DATA below:
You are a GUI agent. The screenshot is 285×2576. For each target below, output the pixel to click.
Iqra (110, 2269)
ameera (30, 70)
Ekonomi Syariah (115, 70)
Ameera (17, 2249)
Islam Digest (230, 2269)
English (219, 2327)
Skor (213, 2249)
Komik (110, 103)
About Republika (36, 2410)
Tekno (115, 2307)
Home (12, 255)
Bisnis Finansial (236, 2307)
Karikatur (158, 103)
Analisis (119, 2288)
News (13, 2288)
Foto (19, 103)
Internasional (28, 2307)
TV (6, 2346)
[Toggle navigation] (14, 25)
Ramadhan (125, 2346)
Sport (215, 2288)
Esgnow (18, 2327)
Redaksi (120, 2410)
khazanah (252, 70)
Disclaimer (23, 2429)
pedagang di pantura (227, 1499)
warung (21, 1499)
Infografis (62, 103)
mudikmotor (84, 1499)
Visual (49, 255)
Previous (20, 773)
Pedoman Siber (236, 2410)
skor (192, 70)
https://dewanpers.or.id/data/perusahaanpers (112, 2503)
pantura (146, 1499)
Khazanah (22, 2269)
End of DATA.
DATA below:
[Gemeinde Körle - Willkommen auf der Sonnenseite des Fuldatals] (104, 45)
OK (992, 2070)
End of DATA.
- EXERCISE OBJECTIVE -
Reproduce verbatim the lines above, from the line with "warung (21, 1499)" through the line with "Khazanah (22, 2269)".

- SOLUTION FOR THIS PROBLEM -
warung (21, 1499)
Infografis (62, 103)
mudikmotor (84, 1499)
Visual (49, 255)
Previous (20, 773)
Pedoman Siber (236, 2410)
skor (192, 70)
https://dewanpers.or.id/data/perusahaanpers (112, 2503)
pantura (146, 1499)
Khazanah (22, 2269)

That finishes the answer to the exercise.